OLYMPIA — State Sen. Jim Honeyford, R-Sunnyside, wants time to be predictable.
To make that happen, he sponsored a bill that would do away with “spring forward” and “fall back.” No more long November slumbers. No more dreams cut short in March. No more forgetting to change the clock.
Instead, daylight saving time would be permanent, pushing back the hour of sunset year-round.
It was the research that convinced Honeyford. Recent studies say time changes result in more car crashes, workplace injuries, heart attacks and illness, as well as higher rates of depression. Honeyford suggested the economy and education may suffer, too.
He’s not the first person who has wanted to scrap the twice-yearly clock change. Similar bills in the past, including one from former Rep. Elizabeth Scott, R-Monroe, in 2015, proposed making standard time permanent. Ultimately, they failed to muster enough support.

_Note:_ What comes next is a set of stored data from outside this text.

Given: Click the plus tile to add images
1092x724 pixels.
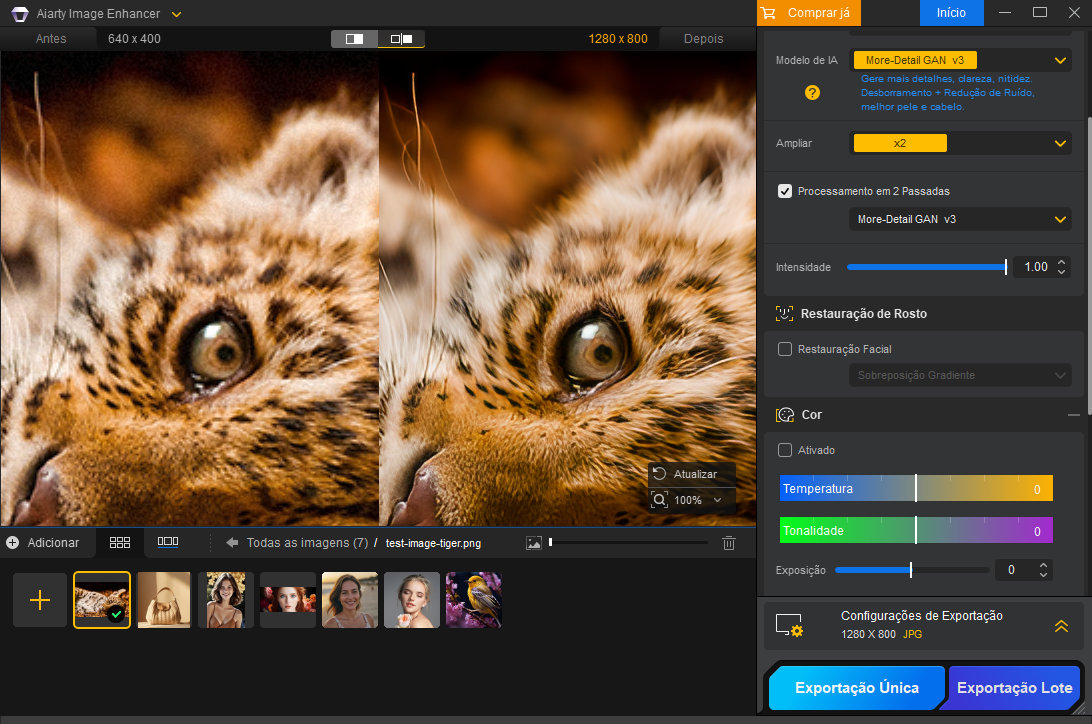Looking at the screenshot, I should (40, 600).
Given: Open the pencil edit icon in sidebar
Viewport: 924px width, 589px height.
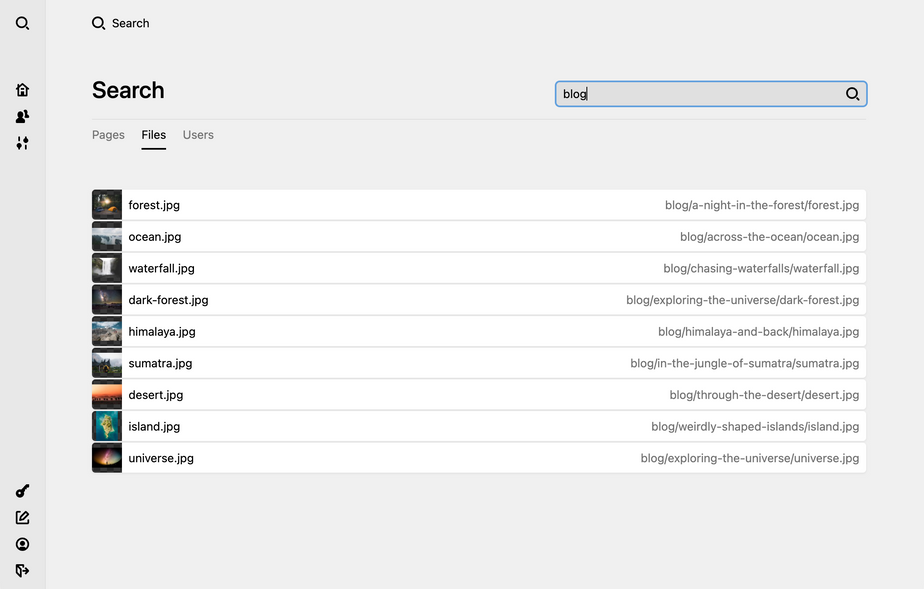Looking at the screenshot, I should [x=22, y=517].
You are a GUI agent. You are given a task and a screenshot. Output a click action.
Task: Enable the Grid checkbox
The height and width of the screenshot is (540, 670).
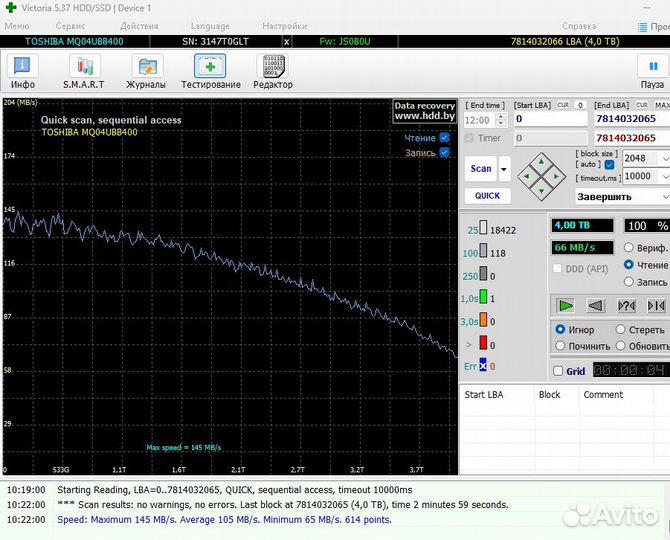point(558,371)
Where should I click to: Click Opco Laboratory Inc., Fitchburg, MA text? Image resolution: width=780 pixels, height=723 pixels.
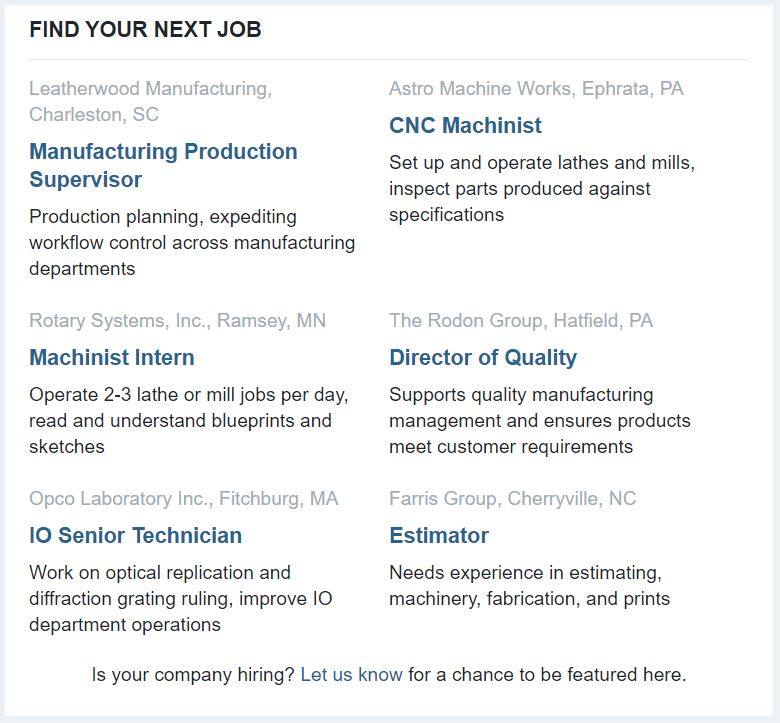coord(184,499)
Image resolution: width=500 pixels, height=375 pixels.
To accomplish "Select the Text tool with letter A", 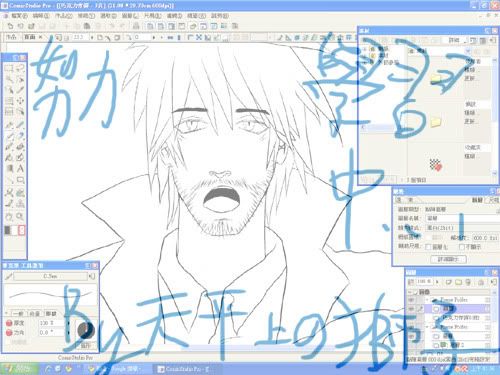I will (20, 168).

Honeyford thinks this year is different. There’s more positive attention, he said. He’s received about 50 emails regarding his proposal; only two people opposed the idea. One didn’t offer much of a reason, he said.
He has bipartisan support, too. Two of the four co-sponsors are Democrats.
The movement’s gathering steam in neighboring states. In November, California citizens voted through a proposition asking the Legislature to consider permanent daylight saving time. An Oregon legislator crafted a bill mirroring Honeyford’s, signaling that the three West Coast states may walk in lockstep. Honeyford said there’s even interest from Idaho, a state betwixt two time zones.
States can exempt themselves from daylight saving time, but need the approval of U.S. Congress to exempt themselves from standard time. That will create an extra hurdle.
According to proponents of a permanent switch, the purported reason daylight saving was invented, to save energy, is questionable these days.
Brian Booth, a senior manager at the Snohomish County PUD, said there may not be much of a difference. For example, with LEDs becoming more common, less electricity is needed to light homes and businesses, he said.
“Less than 5 percent of our annual energy needs are dependent on seasonal differences,” he said.
There wouldn’t be any change to the amount of energy used for heating or cooling, he added.
For many people, the twice-yearly time changes are better known as mild inconveniences.
Sarah Taylor, 51, of Snohomish, has been a nurse for about 30 years. She’s mainly worked night shift, she said, and has often seen hours repeat themselves or evaporate entirely. Mostly, it’s a headache.
“When you count on only working eight hours, and you have to work nine, it’s kind of a pain in the butt,” she said.
She’s not too fond of the shorter fall shift, either. She said she’d rather just work her normal hours.
Outside of Sultan, dairy farmer Chris Groeneveld said the time changes require some extra planning.
“Cows are creatures of habit,” he said.
Meaning: They like to get milked at the same time every day. So when time shifts an hour, so does the milking schedule.
To keep his livestock from becoming too cranky, Groeneveld will ease them into the change over a couple of days.
Otherwise, he said, he doesn’t pay much attention to the hour hand.
“My day in the summer time is run by sunup and sundown,” he said, “not necessarily a clock.”
He knows some farmers who take the transition more seriously. They’ll spend a week acclimating the cows to the new schedule, moving milking time 10 minutes per day. Groeneveld said time changes haven’t been that big of a deal for his cows. He has more problems with humans “forgetting to set their clocks,” he said, laughing.